▶ **EXERCISE**: A single number is needed: how many lines of the data below contain "agent".

▶ **ENTRIES SUPPLIED**:
=== Begin Enclosure ===
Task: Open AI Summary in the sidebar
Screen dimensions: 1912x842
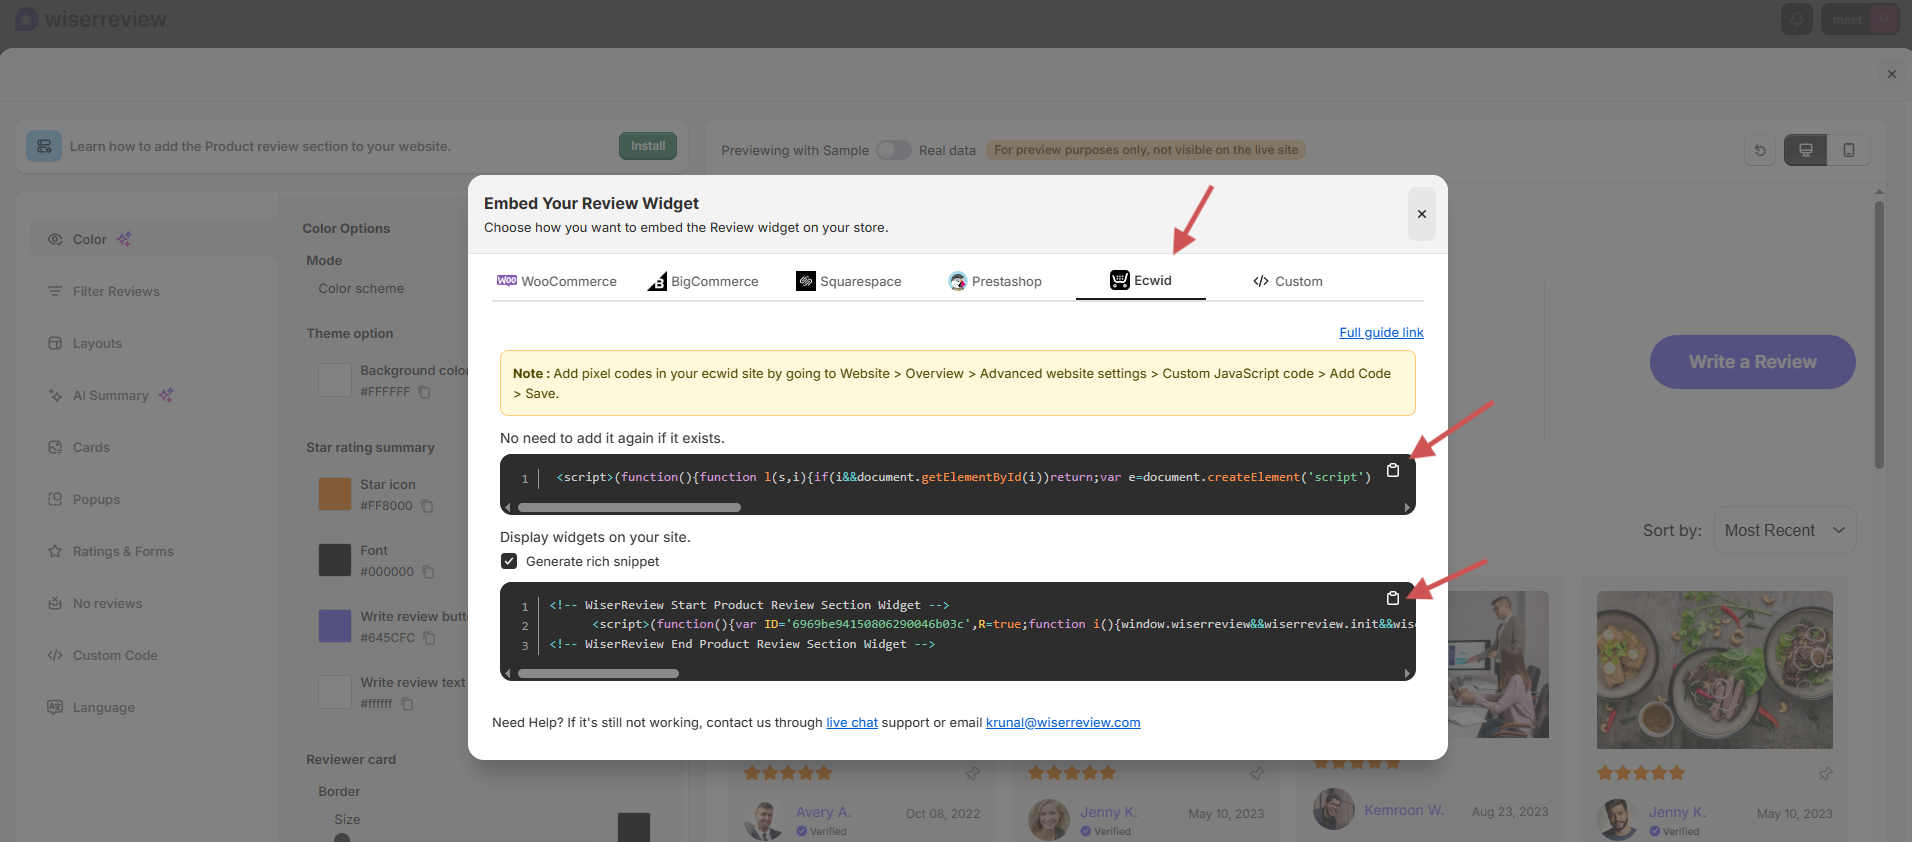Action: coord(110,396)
=== End Enclosure ===
=== Begin Enclosure ===
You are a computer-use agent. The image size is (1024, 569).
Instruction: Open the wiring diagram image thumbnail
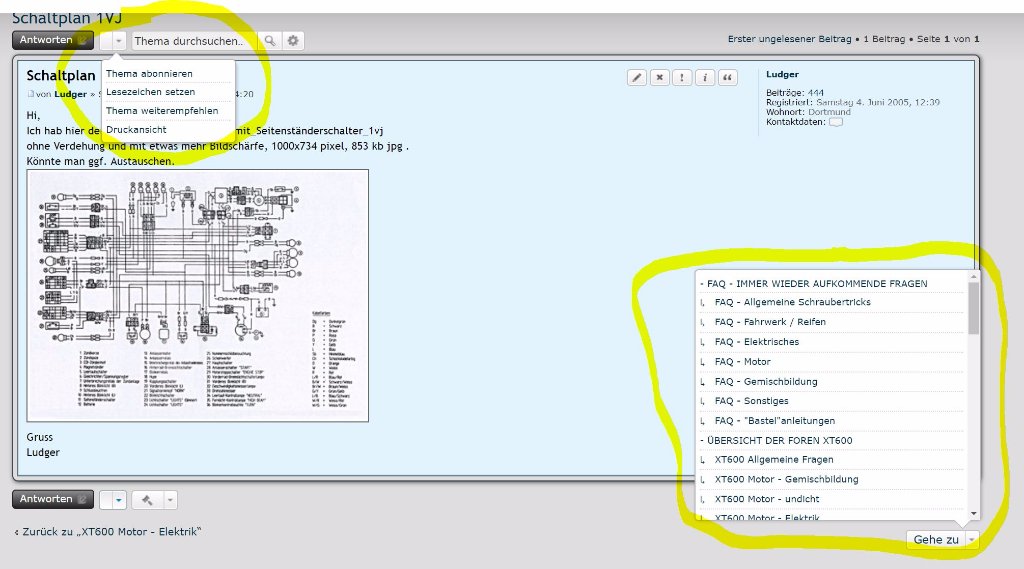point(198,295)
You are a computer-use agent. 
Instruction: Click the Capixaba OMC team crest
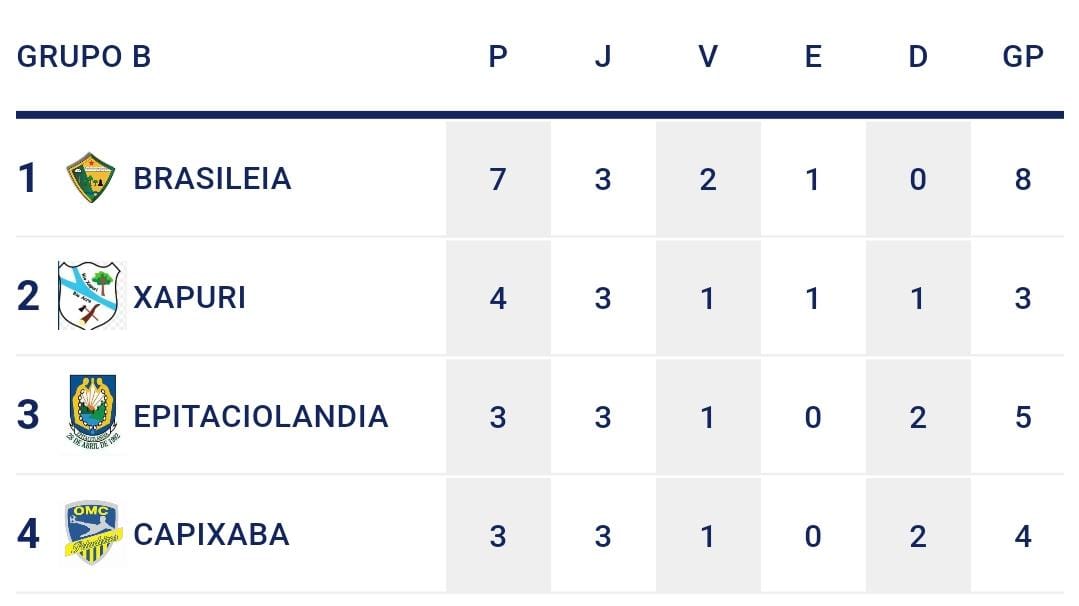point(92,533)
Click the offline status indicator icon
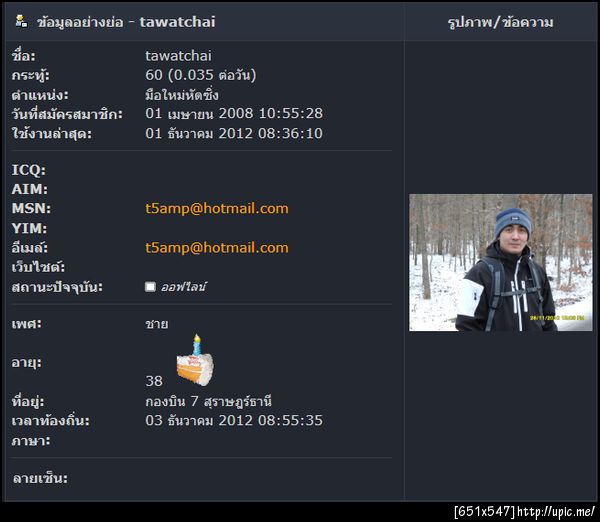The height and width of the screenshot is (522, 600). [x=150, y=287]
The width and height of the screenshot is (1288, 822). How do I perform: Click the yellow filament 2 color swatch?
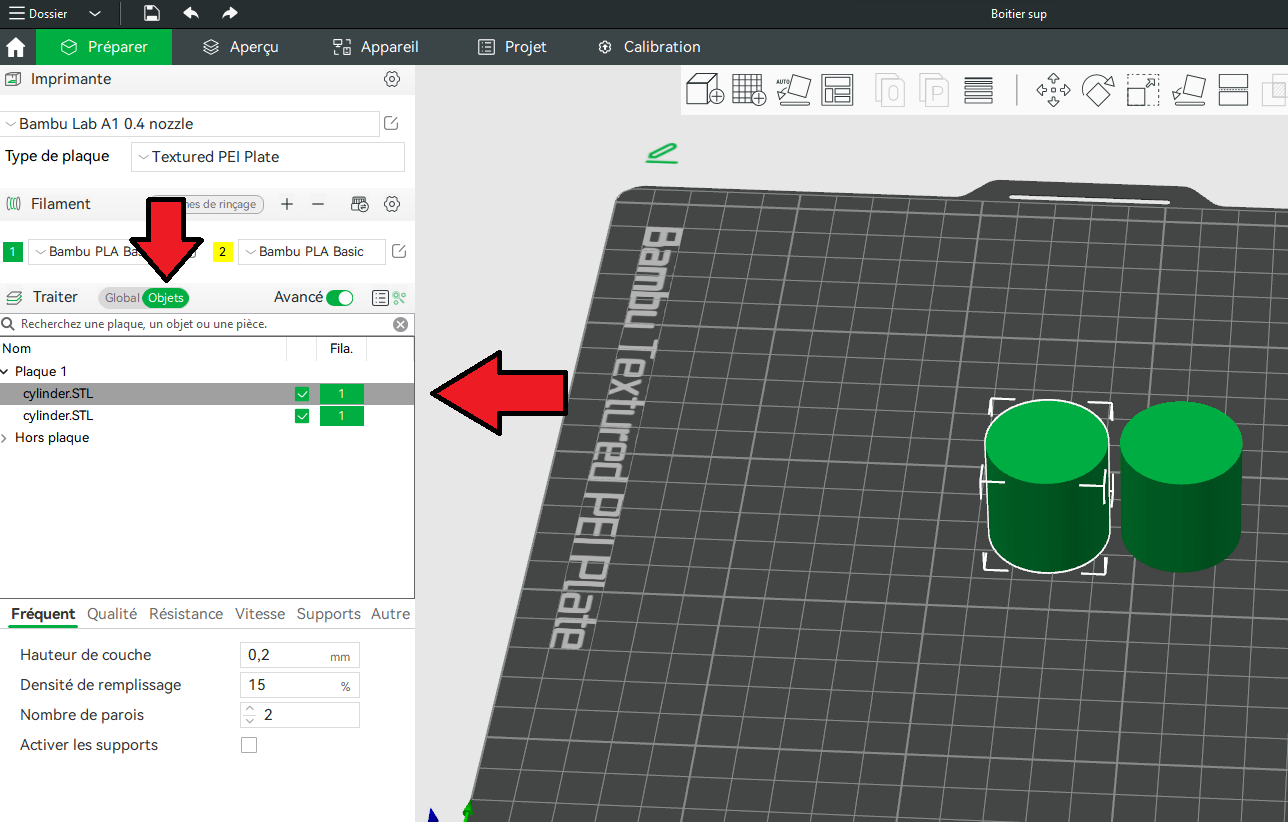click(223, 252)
=== End Enclosure ===
▶ **TASK SOLUTION**: 2